Gericht ordnet beispiellose Transparenz an

Die Entscheidung geht weit über das Werbemodell hinaus. Meta muss Nutzern künftig vollständigen Zugang zu ihren Rohdaten gewähren – nicht nur zu den gefilterten Informationen im bisherigen Download-Tool.

Laut Urteil muss der Konzern offenlegen:
* Die konkreten Quellen aller gesammelten Datenpunkte.
* Die Empfänger, mit denen diese Daten geteilt wurden.
* Die genauen Zwecke, für die jedes Datum verarbeitet wurde.

Diese Informationen müssen innerhalb von 14 Tagen nach Nutzeranfrage bereitgestellt werden. Der OGH wies Metas Verweis auf „Geschäftsgeheimnisse“ zurück: Die Transparenzrechte der DSGVO haben Vorrang. Juristen sehen darin eine enorme operative Herausforderung für den Konzern.

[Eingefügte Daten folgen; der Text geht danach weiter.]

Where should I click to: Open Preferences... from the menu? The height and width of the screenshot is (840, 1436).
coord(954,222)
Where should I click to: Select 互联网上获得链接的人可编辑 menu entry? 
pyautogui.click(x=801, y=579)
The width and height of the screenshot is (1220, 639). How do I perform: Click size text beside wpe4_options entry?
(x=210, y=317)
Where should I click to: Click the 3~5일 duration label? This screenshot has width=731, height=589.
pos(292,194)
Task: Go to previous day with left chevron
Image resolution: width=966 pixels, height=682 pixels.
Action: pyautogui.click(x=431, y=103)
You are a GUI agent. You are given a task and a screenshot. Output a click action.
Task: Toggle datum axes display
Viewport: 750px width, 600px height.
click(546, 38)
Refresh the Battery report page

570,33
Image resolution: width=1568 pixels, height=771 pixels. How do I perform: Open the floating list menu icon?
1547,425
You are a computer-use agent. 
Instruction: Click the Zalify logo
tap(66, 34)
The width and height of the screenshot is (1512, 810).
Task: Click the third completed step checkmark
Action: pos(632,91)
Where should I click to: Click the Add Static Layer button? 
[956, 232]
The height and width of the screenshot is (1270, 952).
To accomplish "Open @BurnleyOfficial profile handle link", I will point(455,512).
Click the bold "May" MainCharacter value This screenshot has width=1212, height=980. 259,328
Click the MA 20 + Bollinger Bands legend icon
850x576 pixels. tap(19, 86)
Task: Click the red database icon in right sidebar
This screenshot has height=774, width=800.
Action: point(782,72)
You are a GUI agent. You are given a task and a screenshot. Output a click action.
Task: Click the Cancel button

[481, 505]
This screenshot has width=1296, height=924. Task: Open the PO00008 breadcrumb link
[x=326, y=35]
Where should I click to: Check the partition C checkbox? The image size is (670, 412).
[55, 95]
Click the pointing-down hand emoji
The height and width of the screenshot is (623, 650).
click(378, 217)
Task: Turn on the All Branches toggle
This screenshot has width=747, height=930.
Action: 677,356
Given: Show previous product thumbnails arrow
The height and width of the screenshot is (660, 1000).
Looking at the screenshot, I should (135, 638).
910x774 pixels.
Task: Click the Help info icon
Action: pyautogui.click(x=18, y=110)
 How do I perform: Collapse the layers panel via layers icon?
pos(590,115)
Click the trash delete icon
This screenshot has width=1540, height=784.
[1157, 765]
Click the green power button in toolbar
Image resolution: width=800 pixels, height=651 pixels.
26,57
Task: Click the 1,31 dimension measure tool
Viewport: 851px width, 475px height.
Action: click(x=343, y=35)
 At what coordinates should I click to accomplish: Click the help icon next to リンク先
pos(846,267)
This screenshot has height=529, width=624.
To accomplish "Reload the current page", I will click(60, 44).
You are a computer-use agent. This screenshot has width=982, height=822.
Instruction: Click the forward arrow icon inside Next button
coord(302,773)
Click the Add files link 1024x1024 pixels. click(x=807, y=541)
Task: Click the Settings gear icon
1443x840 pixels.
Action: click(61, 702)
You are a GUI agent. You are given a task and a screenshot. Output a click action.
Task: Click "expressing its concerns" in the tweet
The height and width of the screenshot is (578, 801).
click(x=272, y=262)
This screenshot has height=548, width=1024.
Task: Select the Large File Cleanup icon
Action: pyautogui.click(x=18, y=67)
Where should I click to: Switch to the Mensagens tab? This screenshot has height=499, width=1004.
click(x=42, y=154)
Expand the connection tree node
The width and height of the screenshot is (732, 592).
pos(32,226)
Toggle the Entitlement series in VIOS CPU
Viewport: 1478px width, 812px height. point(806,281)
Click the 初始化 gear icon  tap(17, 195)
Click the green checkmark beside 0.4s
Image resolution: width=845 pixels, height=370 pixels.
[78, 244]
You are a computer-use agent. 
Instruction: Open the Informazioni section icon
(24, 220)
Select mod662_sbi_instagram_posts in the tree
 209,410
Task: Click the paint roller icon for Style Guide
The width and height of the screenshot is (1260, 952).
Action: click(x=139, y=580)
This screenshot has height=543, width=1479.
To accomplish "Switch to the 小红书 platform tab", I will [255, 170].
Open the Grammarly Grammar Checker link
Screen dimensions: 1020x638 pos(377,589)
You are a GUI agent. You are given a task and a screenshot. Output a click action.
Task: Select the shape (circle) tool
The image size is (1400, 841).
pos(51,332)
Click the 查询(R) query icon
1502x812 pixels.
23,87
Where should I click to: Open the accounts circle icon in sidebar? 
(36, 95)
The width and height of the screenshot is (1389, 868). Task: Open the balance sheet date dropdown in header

Sensible Daten und das „Bezahlen oder Einwilligen“-Modell

Das Gericht befasste sich auch mit der Verarbeitung sensibler Daten wie politischer Meinungen, sexueller Orientierung oder Gesundheitsinformationen. Es stellte fest, dass Meta solche besonderen Kategorien von Daten (geschützt durch Artikel 9 DSGVO) illegal ohne die erforderliche ausdrückliche Einwilligung verarbeitet hat.

Dieser Befund trifft auch Metas umstrittenes Modell „Bezahlen oder Einwilligen“. Zwar bietet Meta Nutzern in der EU aktuell die Wahl zwischen einem monatlichen Beitrag und der Einwilligung in Werbung. Das Urteil legt jedoch nahe, dass die im kostenlosen Modus eingeholte „Einwilligung“ unwirksam sein könnte, wenn sie nicht wirklich freiwillig ist oder die Verarbeitung sensibler Daten ohne spezifische Erlaubnis umfasst.

„Werden Daten verarbeitet, die sensible Informationen offenbaren, gelten die höheren Schutzvorschriften der DSGVO – unabhängig davon, ob der Verantwortliche behauptet, diese Daten nicht gezielt zu nutzen“, analysierten Experten von VinciWorks.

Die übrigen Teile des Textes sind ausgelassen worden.